Safaricom Ethiopia Telecommunications PLC posted total annual revenue of 15.9 billion Ethiopian birr ($102 million) for the fiscal year ending March 31, 2026, a 130.9% increase from the previous year, the company announced Monday.
The result marks the strongest financial performance since the operator entered Ethiopia in 2022, breaking a decades-long monopoly held by Ethio Telecom.
Mobile data drove the bulk of earnings, generating 9.6 billion birr ($61.4 million), while voice services contributed an additional 3 billion birr ($19.2 million).
Subscriber growth reinforced the revenue gains, with the company recording 13.6 million active subscribers over a 90-day period by year-end, a 54.2% increase from a year earlier, while 30-day active users reached 10.7 million.
M-Pesa, the company’s mobile money platform, emerged as a primary growth engine.
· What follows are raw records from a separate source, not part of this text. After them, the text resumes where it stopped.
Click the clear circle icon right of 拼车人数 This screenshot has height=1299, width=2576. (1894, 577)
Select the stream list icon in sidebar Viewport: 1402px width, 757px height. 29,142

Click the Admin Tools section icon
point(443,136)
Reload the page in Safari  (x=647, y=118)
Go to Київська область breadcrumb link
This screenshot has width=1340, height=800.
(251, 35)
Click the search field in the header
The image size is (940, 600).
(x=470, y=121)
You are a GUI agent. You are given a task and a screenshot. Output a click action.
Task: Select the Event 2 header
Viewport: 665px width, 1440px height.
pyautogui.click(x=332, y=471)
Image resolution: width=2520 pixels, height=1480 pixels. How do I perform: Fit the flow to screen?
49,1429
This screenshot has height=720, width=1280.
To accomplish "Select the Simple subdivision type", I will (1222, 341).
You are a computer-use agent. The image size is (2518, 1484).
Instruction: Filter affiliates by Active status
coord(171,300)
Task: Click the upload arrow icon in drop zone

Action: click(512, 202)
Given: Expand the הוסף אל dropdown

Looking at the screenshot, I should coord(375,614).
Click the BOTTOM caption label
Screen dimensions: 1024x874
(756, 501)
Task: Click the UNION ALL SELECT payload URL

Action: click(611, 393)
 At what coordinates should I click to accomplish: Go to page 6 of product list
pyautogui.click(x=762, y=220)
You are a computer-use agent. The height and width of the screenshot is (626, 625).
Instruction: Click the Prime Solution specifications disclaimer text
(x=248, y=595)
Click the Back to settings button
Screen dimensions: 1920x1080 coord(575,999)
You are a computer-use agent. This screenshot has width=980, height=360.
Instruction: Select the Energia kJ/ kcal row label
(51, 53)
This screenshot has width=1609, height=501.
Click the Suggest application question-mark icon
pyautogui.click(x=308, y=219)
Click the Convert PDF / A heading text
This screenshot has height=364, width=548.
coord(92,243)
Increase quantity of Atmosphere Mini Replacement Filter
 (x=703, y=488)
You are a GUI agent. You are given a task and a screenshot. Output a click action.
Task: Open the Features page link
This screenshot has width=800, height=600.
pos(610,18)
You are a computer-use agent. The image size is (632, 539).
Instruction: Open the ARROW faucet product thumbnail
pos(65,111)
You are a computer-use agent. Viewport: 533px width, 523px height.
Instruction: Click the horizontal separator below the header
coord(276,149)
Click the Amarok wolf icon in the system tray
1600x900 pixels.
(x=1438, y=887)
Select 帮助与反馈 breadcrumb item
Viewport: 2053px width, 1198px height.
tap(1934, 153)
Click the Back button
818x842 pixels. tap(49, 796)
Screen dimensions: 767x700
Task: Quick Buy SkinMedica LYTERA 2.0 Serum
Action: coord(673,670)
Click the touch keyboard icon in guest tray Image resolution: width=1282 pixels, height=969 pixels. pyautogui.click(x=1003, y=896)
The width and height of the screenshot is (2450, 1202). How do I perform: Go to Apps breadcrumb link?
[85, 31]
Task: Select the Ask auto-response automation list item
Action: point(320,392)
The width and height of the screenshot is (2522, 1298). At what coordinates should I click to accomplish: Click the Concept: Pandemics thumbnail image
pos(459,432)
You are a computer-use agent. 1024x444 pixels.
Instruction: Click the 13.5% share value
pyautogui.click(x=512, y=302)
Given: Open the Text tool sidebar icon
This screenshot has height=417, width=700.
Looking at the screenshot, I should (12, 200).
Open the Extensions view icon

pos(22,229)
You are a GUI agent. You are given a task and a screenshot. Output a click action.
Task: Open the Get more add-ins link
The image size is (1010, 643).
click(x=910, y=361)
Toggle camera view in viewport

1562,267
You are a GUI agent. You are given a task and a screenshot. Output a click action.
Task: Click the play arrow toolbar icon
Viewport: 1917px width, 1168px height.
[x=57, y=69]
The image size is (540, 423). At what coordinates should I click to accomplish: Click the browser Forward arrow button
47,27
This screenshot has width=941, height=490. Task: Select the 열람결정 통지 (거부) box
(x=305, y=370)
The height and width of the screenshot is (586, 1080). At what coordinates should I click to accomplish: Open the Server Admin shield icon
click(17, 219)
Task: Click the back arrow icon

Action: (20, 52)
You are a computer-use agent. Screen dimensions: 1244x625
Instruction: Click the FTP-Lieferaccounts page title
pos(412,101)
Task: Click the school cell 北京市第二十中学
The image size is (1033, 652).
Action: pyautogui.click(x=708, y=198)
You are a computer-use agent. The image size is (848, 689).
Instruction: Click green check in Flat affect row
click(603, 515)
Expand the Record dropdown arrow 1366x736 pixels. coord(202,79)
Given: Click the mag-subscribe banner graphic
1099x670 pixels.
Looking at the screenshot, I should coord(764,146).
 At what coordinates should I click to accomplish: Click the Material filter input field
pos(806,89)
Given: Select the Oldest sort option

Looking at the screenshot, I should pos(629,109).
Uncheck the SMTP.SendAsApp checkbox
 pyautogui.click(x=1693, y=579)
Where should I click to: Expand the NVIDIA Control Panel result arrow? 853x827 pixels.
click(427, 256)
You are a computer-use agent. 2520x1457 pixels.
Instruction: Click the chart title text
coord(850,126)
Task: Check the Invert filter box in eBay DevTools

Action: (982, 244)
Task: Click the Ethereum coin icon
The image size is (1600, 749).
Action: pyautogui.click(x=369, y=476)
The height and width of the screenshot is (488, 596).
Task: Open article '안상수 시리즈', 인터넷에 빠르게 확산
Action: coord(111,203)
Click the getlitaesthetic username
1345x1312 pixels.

The service added users at a 119.4% annual rate, reaching 5.2 million registered customers who processed about 32.5 billion birr ($207.8 million) in transactions during the year.
Dilip Pal, group chief finance and innovation officer, said the results reflected the company’s ability to navigate a complex operating environment.
“We have operated commercially in Ethiopia for three and a half years,” Pal said during a performance briefing in Nairobi.
“We are pleased with the results for FY26. Ethiopia demonstrated a stronger performance in the second half relative to the first half across all key financial metrics,” he said.
Safaricom has invested $2.6 billion in Ethiopian infrastructure to date, extending 4G coverage to 59.2% of the population under its “Coast to Coast” expansion strategy.
At the group level, Safaricom reported service revenue of 414.1 billion Kenyan shillings ($3.21 billion).
Normalized net income rose 67.3% to 99.7 billion shillings ($772 million). Ethiopia now accounts for 15% of group revenue.
The weakening birr continues to compress translated revenue values, and Safaricom is working to localize supply chain and infrastructure costs currently tied to foreign-denominated contracts.